Wo geht’s denn hier zum Kiez?

Vier Millionen Besucher bis jetzt – viele Berliner sind genervt.

Berlin. Die Touristen, ihr Dialekt verrät sie, haben sich verfahren. Sie sind im Kreuzberger Chamisso-Viertel unterwegs. "Wo kann man hier gut Currywurst essen?", wollen die Besucher wissen, eine Anwohnerin hilft.

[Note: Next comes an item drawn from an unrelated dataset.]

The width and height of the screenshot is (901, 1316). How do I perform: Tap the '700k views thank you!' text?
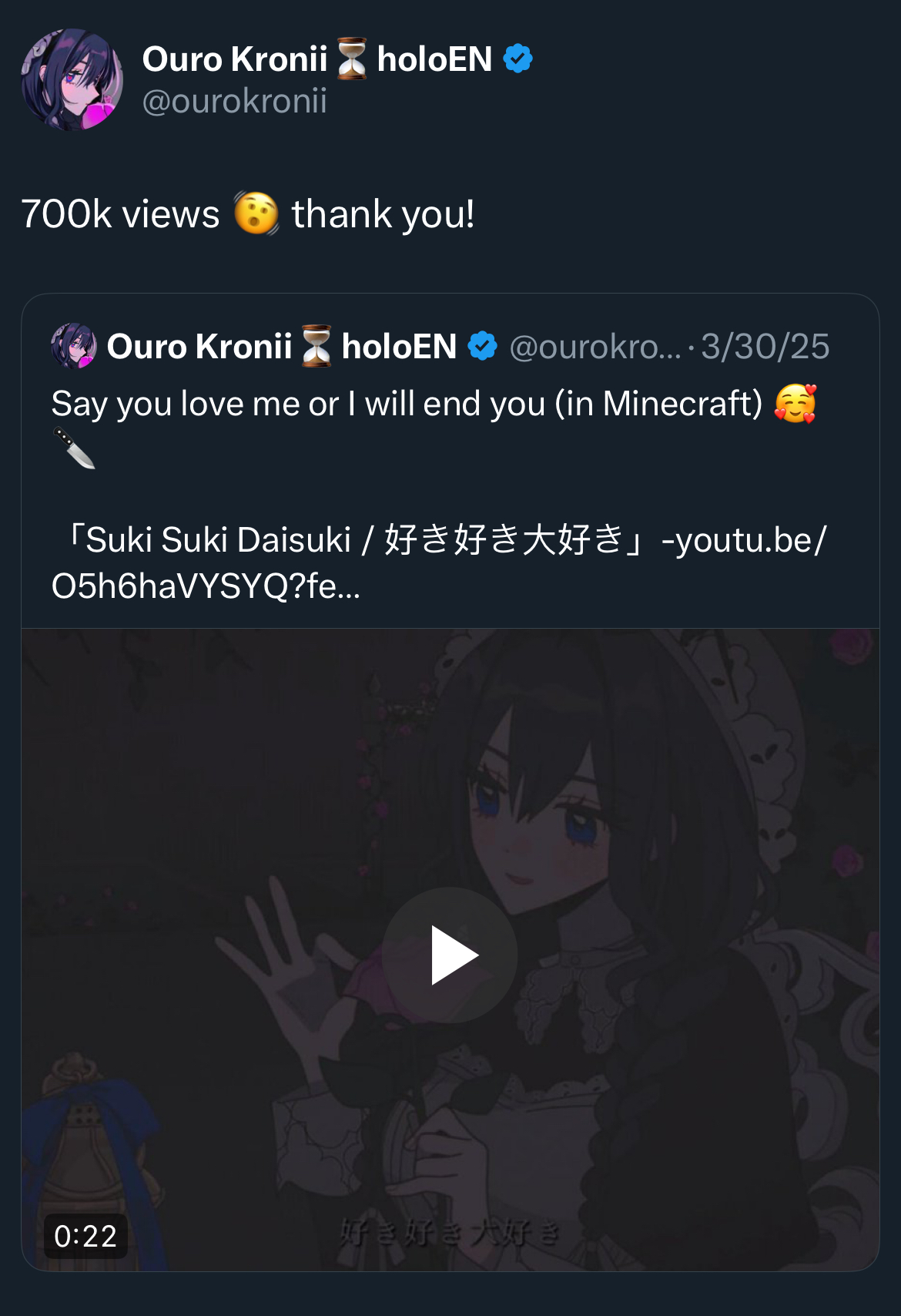(247, 214)
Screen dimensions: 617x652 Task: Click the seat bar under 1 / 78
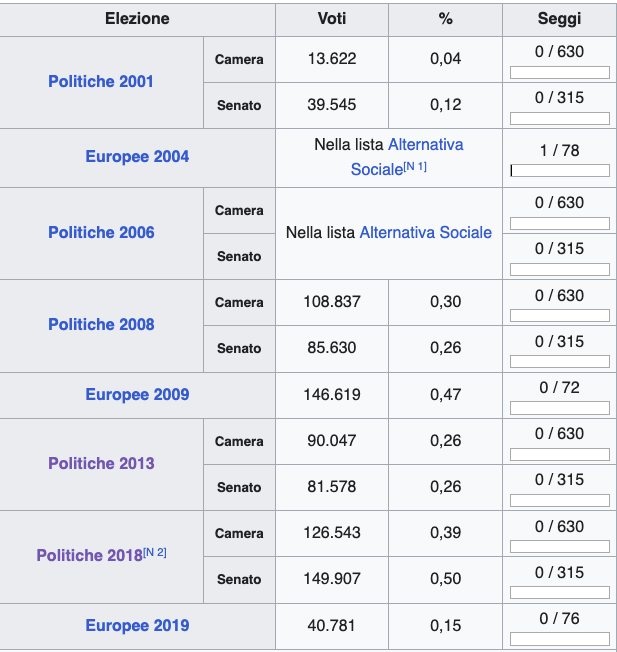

Touristen vorm Balkon - ein typisches Erlebnis: In Berlin jagt ein Besucherrekord den nächsten. Die Hauptstädter beobachten, dass die touristische Ameisenstraße bis in die Kieze führt. Das ist ein neueres Phänomen.

Mehr als vier Millionen Touristen kamen im ersten Halbjahr 2010, Berlin ist nach London und Paris die Nummer drei in Europa. Abends in der U-Bahn? Italiener! Im Café? Amerikaner auf der Suche nach Schnitzel. In den Strandbars? Rucksacktouristen mit Bierdurst. Manchem Durchreisenden gefällt "Börlin" gar so gut, dass er hängenbleibt.

Auch wenn der Charme der 90er Jahre und die wilden Jahre nach dem Mauerfall vorbei sind: Die Spuren der Berliner Mauer, der volle Kulturkalender, die vielen alternativen Läden, Galerien und Clubs - das zieht noch immer. Es gibt über 100 Hostels. Und Streits, die schwelen.

Am Landwehrkanal sind Anwohner genervt, wenn junge Leute in lauen Nächten feiern bis der Mediator kommt. Ungern gesehen sind die Partyhorden, die den Abschied vom Junggesellen-Dasein begießen. Und dass die Besucher zuweilen den Radweg blockieren, stört manche Berliner, die sich andererseits freuen, dass ihre Stadt so angesagt ist.

"Wahnsinn!", sagt Gastronomin Senay Celik (40), die vor ihrem Café "Knofi" in der Kreuzberger Bergmannstraße sitzt. Neulich hat Celik gedacht, es sei eine Demo im Viertel. Dabei war es nur wegen der Touristen so voll. Trödelläden sind verschwunden, immer neue Cafés öffnen. "Die Bergmannstraße hat sich verändert." Anonymer sei es geworden, erzählt Celik. Sie weiß, dass die Mieten steigen können, wenn ein Laden im Stadtführer steht. Die Reisenden, die in ihrer Straße unterwegs sind, findet sie aber "sehr angenehm".

"Mich würde es nicht wundern, wenn es im Mauerpark bald einen Campingplatz gibt", sagt der russischstämmige Bestsellerautor Wladimir Kaminer (43). Wie sich die Stadt entwickelt hat, findet der Autor mit Wohnsitz am Prenzlauer Berg in Ordnung. "Bis jetzt haben sich die Berliner gut angepasst bei allem, was hier passiert ist."